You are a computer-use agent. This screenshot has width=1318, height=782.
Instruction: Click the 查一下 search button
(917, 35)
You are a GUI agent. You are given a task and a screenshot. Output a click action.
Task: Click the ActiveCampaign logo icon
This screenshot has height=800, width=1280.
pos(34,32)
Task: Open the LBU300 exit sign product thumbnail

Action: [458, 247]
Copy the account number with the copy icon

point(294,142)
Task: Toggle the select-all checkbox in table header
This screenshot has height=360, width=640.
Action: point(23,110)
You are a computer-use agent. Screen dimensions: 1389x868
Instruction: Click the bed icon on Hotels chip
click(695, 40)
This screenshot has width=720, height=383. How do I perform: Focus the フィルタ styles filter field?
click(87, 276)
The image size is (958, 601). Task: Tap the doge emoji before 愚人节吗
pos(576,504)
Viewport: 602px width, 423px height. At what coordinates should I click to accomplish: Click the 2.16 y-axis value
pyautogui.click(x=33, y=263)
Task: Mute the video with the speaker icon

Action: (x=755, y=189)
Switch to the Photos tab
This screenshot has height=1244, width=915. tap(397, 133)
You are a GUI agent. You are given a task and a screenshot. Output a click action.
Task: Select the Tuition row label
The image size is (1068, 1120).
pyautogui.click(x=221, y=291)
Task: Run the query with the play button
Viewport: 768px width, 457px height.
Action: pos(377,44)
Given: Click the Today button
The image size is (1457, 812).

▸ **Instructions to follow**
Write out the records once more, precisely as they stand.

▸ **Output**
You are a computer-use agent. This screenshot has width=1318, height=782.
Instruction: Click the 查一下 search button
(917, 35)
You are a GUI agent. You are given a task and a screenshot. Output a click action.
Task: Click the ActiveCampaign logo icon
This screenshot has height=800, width=1280.
pos(34,32)
Task: Open the LBU300 exit sign product thumbnail

Action: [458, 247]
Copy the account number with the copy icon

point(294,142)
Task: Toggle the select-all checkbox in table header
This screenshot has height=360, width=640.
Action: point(23,110)
You are a computer-use agent. Screen dimensions: 1389x868
Instruction: Click the bed icon on Hotels chip
click(695, 40)
This screenshot has width=720, height=383. How do I perform: Focus the フィルタ styles filter field?
click(87, 276)
The image size is (958, 601). Task: Tap the doge emoji before 愚人节吗
pos(576,504)
Viewport: 602px width, 423px height. At what coordinates should I click to accomplish: Click the 2.16 y-axis value
pyautogui.click(x=33, y=263)
Task: Mute the video with the speaker icon

Action: (x=755, y=189)
Switch to the Photos tab
This screenshot has height=1244, width=915. tap(397, 133)
You are a GUI agent. You are given a task and a screenshot. Output a click action.
Task: Select the Tuition row label
The image size is (1068, 1120).
pyautogui.click(x=221, y=291)
Task: Run the query with the play button
Viewport: 768px width, 457px height.
Action: pos(377,44)
Given: Click the Today button
The image size is (1457, 812).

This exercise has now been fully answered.